Thu Jan 26 15:03:35 MST [cifs.trace.GSS:error]:
AUTH: Unable to acquire filer credentials: (0x96c73a44) KRB5 error code
68. -----> This is very similar to the error we would see just before
connections dropped for the clients.
Thu Jan 26 15:03:35 MST [cifs.server.infoMsg:info]:
CIFS: Warning for server \\WNTNANI:
Connection terminated ----> This happens regularly and isn't anything
to be concerned about. EXCEPT apparently when it follows the previous message
and no sessions are attempted to be established with other DC's.

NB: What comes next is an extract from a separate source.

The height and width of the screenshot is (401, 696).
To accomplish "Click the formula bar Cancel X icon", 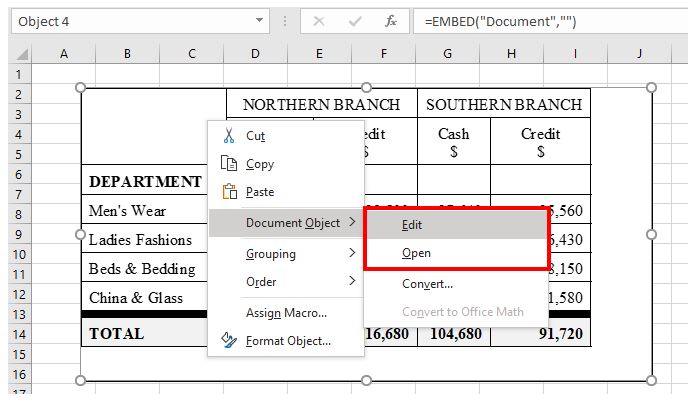I will (319, 21).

The other messages look familiar, but I can't
be sure.
What does your "testdc" return?
Does this affect all filers or only some?

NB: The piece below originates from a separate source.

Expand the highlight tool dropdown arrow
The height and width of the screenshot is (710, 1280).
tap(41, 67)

i.e. Like one cluster partner affected without the other.
Are your DC's experiencing any issues? i.e.
Are the Domain Controller services and dependent services all up and running?

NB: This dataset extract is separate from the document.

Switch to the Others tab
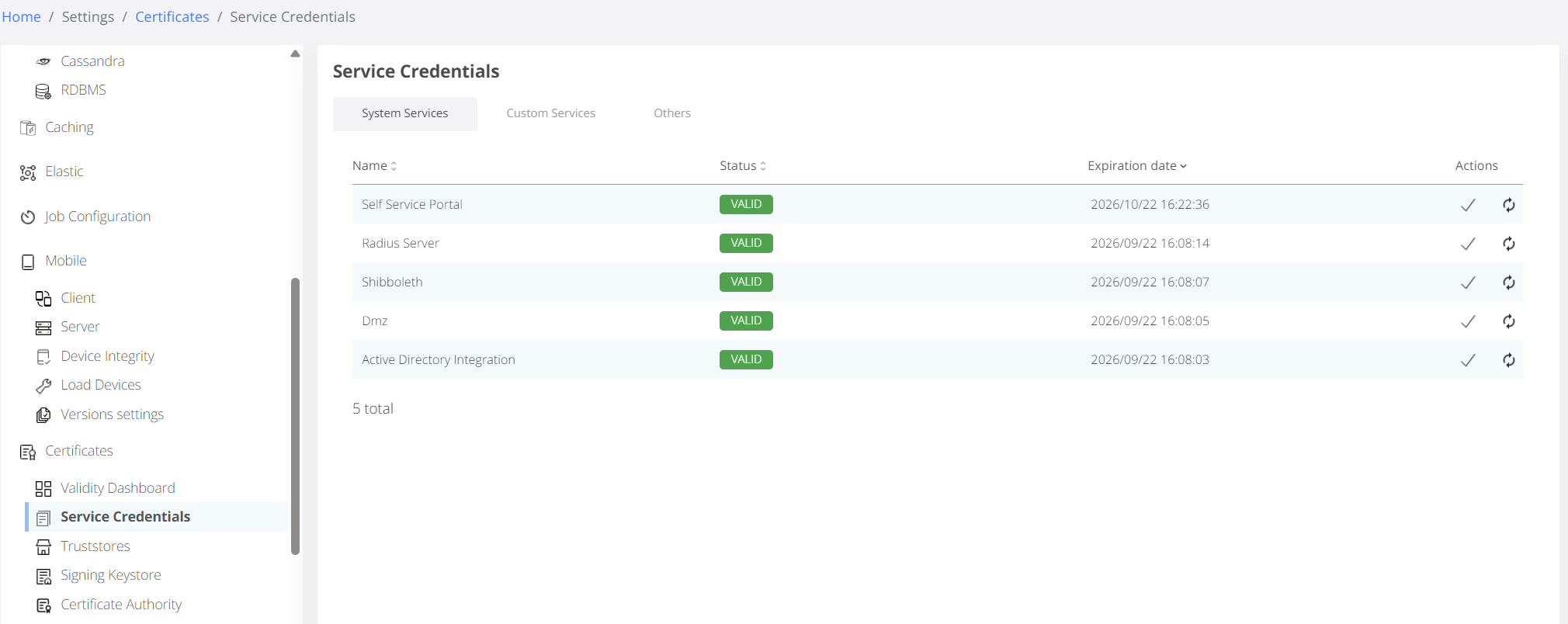The width and height of the screenshot is (1568, 624). coord(671,113)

Can you connect to a share on your domain controllers directly when this
happens?
Good luck,
Aaron
From: owner-toasters@mathworks.com
[mailto:owner-toasters@mathworks.com] On Behalf Of Lai, Derek
Sent: Friday, 27 January 2006 10:14 AM
To: markallen@micron.com; toasters@mathworks.com
Subject: RE: CIFS PDC Issues
Are the times synced up between
filer and the domain controllers? Kerberos is very time sensitive.
Derek
From: owner-toasters@mathworks.com
[mailto:owner-toasters@mathworks.com] On Behalf Of markallen@micron.com
Sent: Thursday, January 26, 2006 2:13 PM
To: toasters@mathworks.com
Subject: CIFS PDC Issues
Today I had several filers at different OS
levels stop serving data via CIFS with the following errors. I had to stop
and restart CIFS to get CIFS working properly. The filer acted as if its
kerberos ticket wasn't valid with any of the domain controllers. Has anyone
seen this before?
Cifs domain info command:
Not currently connected to any DCs
Preferred Addresses:
None
Favored Addresses:
ip WNTNABO2
PDCBROKEN
ip WNTNABO1
PDCBROKEN
Other Addresses:
ip WNTNABO4 PDCBROKEN
ip WNTNACRUBO1 PDCBROKEN
/etc/messages output:
Thu Jan 26 15:03:35 MST [cifs.trace.GSS:error]:
AUTH: Unable to acquire filer credentials: (0x96c73a44) KRB5 error code
68.
Thu Jan 26 15:03:35 MST [cifs.server.infoMsg:info]:
CIFS: Warning for server \\WNTNANI:
Connection terminated.
Thu Jan 26 15:04:07 MST [auth.dc.GetDCName.failed:error]: AUTH: Error 0x0
while trying to get Domain Controller name for
Thu Jan 26 15:04:32 MST [sshd_0:info]: Did
not receive identification string from x.x.x.x
Thu Jan 26 15:04:39 MST [auth.dc.GetDCName.failed:error]: AUTH: Error 0x0
while trying to get Domain Controller name for
Thu Jan 26 15:05:11 MST [auth.dc.GetDCName.failed:error]:
AUTH: Error 0x0 while trying to get Domain Controller name for .
Thu Jan 26 15:05:43 MST [auth.dc.GetDCName.failed:error]:
AUTH: Error 0x0 while trying to get Domain Controller name for
Thu Jan 26 15:07:01 MST [sshd_0:info]: Did
not receive identification string from x.x.x.x
Thu Jan 26 15:09:32 MST [sshd_0:info]: Did not receive identification string
from x.x.x.x
Any insight into this would really help me
out. I have a case open with Netapp as well.